Les mutuelles de crédit et d’assurances, et notamment les building societies, ont été très touchées par la démutualisation. On ne comptait plus que 71 building societies à la fin des années 1990, avec des actifs s’élevant à 220 milliards d’euros et 32 000 salariés. Quelques compagnies d’assurance mutuelle ont également survécu, ainsi que 270 amicales, de plus petite taille, qui offrent une couverture santé à leurs membres.
Ce sont finalement les organisations de volontaires qui ont connu l’essor le plus important. Elles emploient désormais plus de 6 % de la population active, essentiellement dans la culture et les loisirs, l’éducation, la santé, les services sociaux, la construction et le logement.

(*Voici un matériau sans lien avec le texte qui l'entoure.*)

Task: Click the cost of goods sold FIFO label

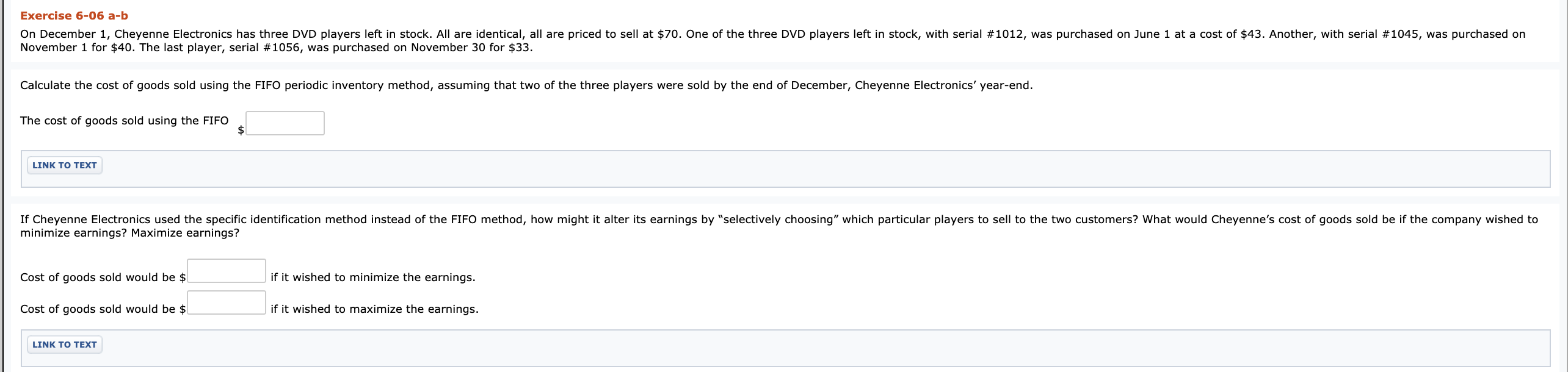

Le Royaume-Uni se distingue enfin par la mise en avant du concept d’entreprise sociale*, qui bénéficie du soutien d’une délégation gouvernementale. Ces entreprises offrent des services de proximité et luttent contre l’exclusion. La Social Entreprise Coalition les organise au niveau national et il existe également des regroupements régionaux et locaux. Un rapport datant de 2005 en dénombre 15 000. Elles réalisent 17 milliards d’euros de chiffre d’affaires et mobilisent 775 000 personnes, dont 300 000 volontaires. Un nouveau statut spécifique, celui de community interest company, est entré en vigueur en 2005.
Enfin, signalons que le développement des structures qui luttent contre l’exclusion dans les quartiers en difficulté est largement soutenu par les 35 Co-operative Development Agencies (CDA), qui encouragent la création d’entreprises coopératives, ainsi que par les Development Trusts.
Le Royaume-Uni ne possède donc pas un secteur d’économie sociale reconnu et institué, mais de multiples organisations qui peuvent être considérées comme relevant de cet univers. Toutes ces structures jouent aujourd’hui un rôle central dans la lutte contre l’exclusion en permettant aux communautés et aux personnes de mieux résister à la précarité que provoque un marché du travail flexibilisé.

[1] La législation a permis aux sociétés coopératives et aux mutuelles de choisir de se transformer en sociétés capitalistes, leurs actifs étant alors partagés entre leurs membres.